Repeat the entries exactly, keeping every line as it is.

*** Opening The data ***

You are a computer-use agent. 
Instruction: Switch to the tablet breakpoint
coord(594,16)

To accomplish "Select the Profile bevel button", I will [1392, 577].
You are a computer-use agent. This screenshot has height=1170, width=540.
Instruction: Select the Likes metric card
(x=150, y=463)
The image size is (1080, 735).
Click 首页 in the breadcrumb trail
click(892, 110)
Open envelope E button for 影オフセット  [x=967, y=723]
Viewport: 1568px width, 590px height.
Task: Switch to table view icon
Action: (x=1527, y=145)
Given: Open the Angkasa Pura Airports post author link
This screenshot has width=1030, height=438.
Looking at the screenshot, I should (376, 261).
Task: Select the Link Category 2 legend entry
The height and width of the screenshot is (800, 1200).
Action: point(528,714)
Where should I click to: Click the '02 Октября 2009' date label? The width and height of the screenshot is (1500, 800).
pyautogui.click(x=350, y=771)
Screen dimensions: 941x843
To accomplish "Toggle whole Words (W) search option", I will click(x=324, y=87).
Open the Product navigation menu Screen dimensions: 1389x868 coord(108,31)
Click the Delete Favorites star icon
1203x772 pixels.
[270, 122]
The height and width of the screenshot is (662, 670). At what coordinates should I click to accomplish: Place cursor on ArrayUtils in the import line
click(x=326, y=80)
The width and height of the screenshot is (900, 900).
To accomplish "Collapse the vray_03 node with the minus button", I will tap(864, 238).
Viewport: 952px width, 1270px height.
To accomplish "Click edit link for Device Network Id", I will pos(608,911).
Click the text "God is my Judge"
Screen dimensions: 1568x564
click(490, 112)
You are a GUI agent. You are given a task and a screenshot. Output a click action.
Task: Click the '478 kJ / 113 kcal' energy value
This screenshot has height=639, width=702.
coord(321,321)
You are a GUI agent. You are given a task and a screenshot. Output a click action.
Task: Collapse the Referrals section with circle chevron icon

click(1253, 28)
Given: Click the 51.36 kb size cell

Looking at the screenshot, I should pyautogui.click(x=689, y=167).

*** Closing The data ***

§ **Task response**
You are a computer-use agent. 
Instruction: Switch to the tablet breakpoint
coord(594,16)

To accomplish "Select the Profile bevel button", I will [1392, 577].
You are a computer-use agent. This screenshot has height=1170, width=540.
Instruction: Select the Likes metric card
(x=150, y=463)
The image size is (1080, 735).
Click 首页 in the breadcrumb trail
click(892, 110)
Open envelope E button for 影オフセット  [x=967, y=723]
Viewport: 1568px width, 590px height.
Task: Switch to table view icon
Action: (x=1527, y=145)
Given: Open the Angkasa Pura Airports post author link
This screenshot has width=1030, height=438.
Looking at the screenshot, I should (376, 261).
Task: Select the Link Category 2 legend entry
The height and width of the screenshot is (800, 1200).
Action: point(528,714)
Where should I click to: Click the '02 Октября 2009' date label? The width and height of the screenshot is (1500, 800).
pyautogui.click(x=350, y=771)
Screen dimensions: 941x843
To accomplish "Toggle whole Words (W) search option", I will click(x=324, y=87).
Open the Product navigation menu Screen dimensions: 1389x868 coord(108,31)
Click the Delete Favorites star icon
1203x772 pixels.
[270, 122]
The height and width of the screenshot is (662, 670). At what coordinates should I click to accomplish: Place cursor on ArrayUtils in the import line
click(x=326, y=80)
The width and height of the screenshot is (900, 900).
To accomplish "Collapse the vray_03 node with the minus button", I will tap(864, 238).
Viewport: 952px width, 1270px height.
To accomplish "Click edit link for Device Network Id", I will pos(608,911).
Click the text "God is my Judge"
Screen dimensions: 1568x564
click(490, 112)
You are a GUI agent. You are given a task and a screenshot. Output a click action.
Task: Click the '478 kJ / 113 kcal' energy value
This screenshot has height=639, width=702.
coord(321,321)
You are a GUI agent. You are given a task and a screenshot. Output a click action.
Task: Collapse the Referrals section with circle chevron icon

click(1253, 28)
Given: Click the 51.36 kb size cell

Looking at the screenshot, I should pyautogui.click(x=689, y=167).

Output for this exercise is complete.